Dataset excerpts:
____________

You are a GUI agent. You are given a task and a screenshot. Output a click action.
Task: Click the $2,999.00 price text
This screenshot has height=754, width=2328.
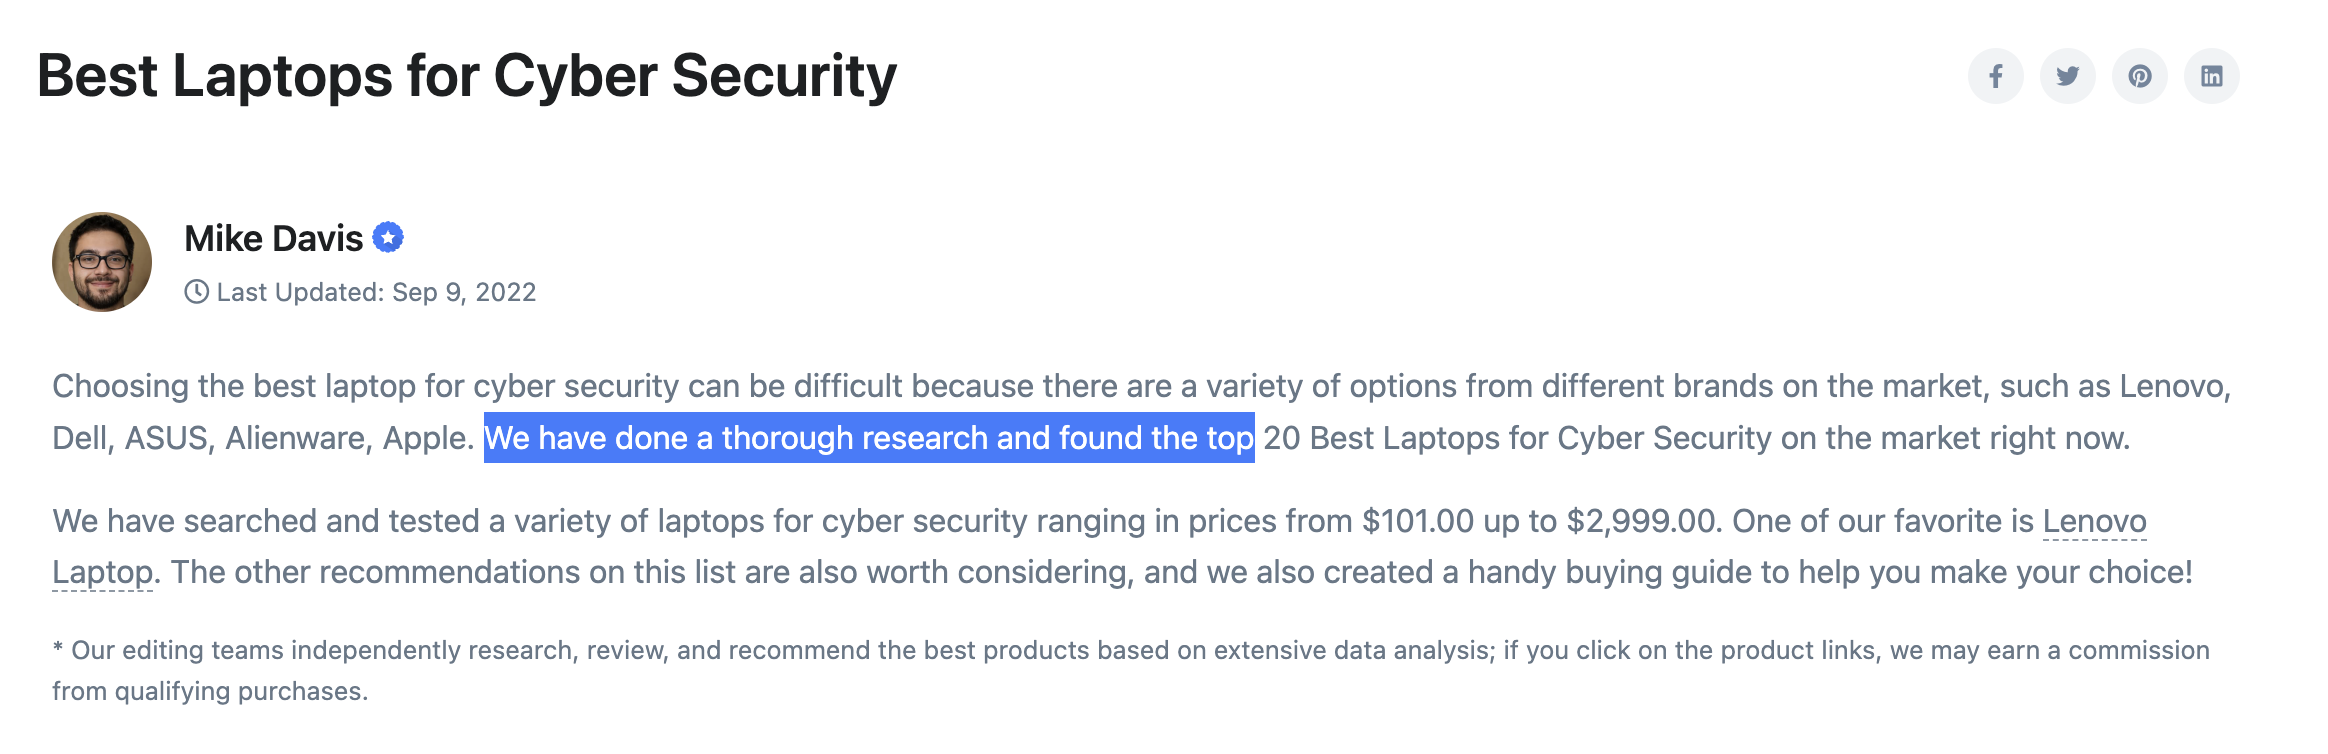[1641, 521]
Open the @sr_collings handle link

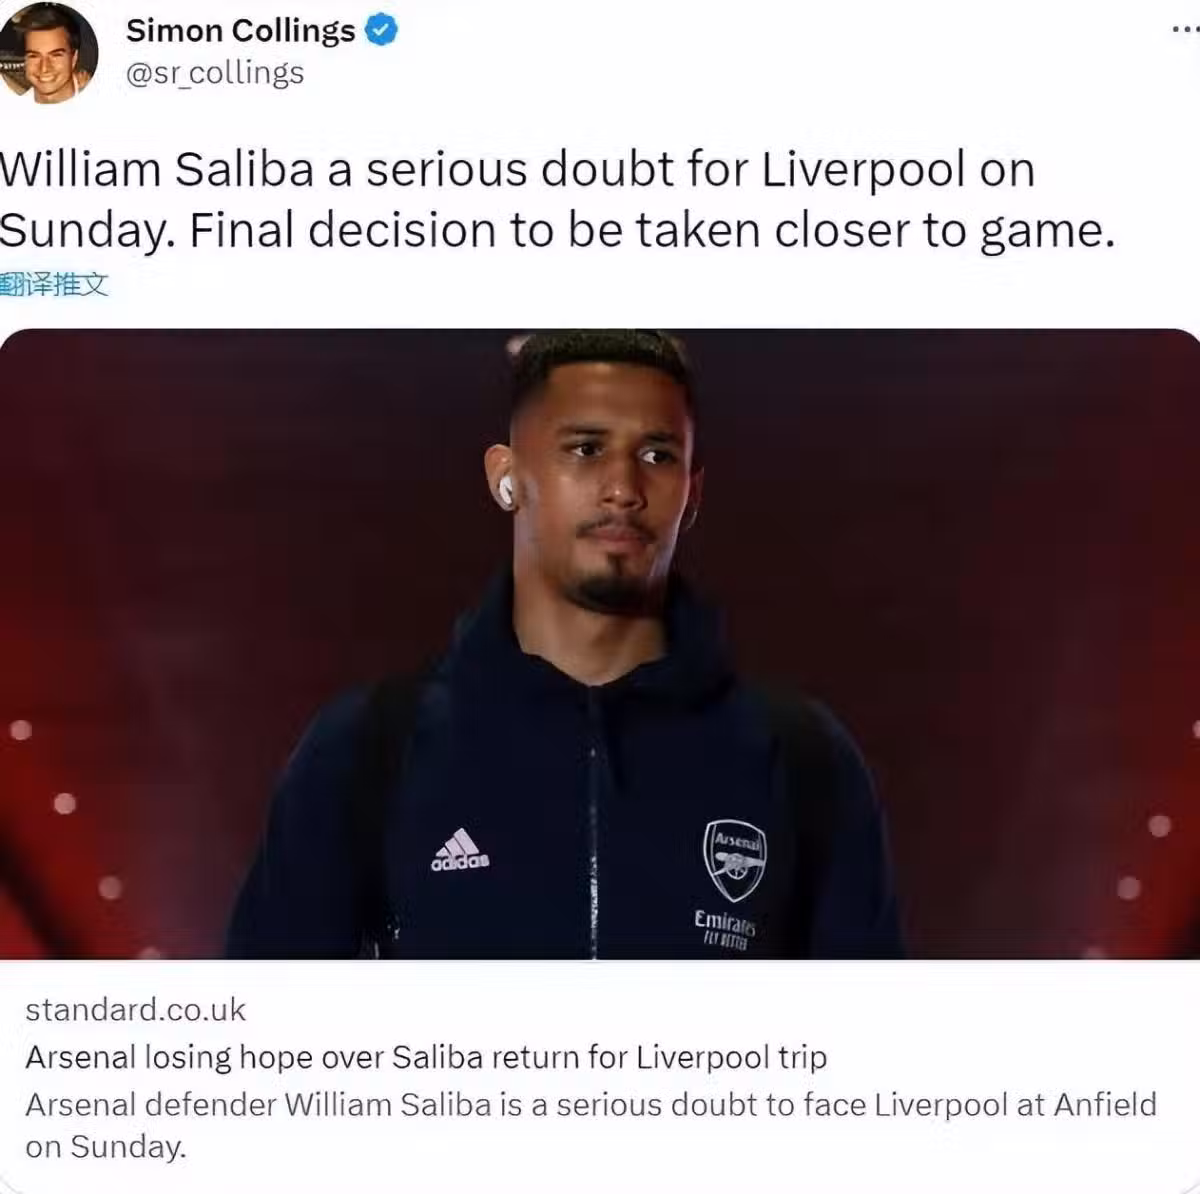(x=215, y=73)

____________

Task item: Write out the data once more exactly, omitting the pictures.

Solution to this exercise:
You are a GUI agent. You are given a task and a screenshot. Output a click action.
Task: Click the $2,999.00 price text
This screenshot has height=754, width=2328.
[1641, 521]
Open the @sr_collings handle link

(x=215, y=73)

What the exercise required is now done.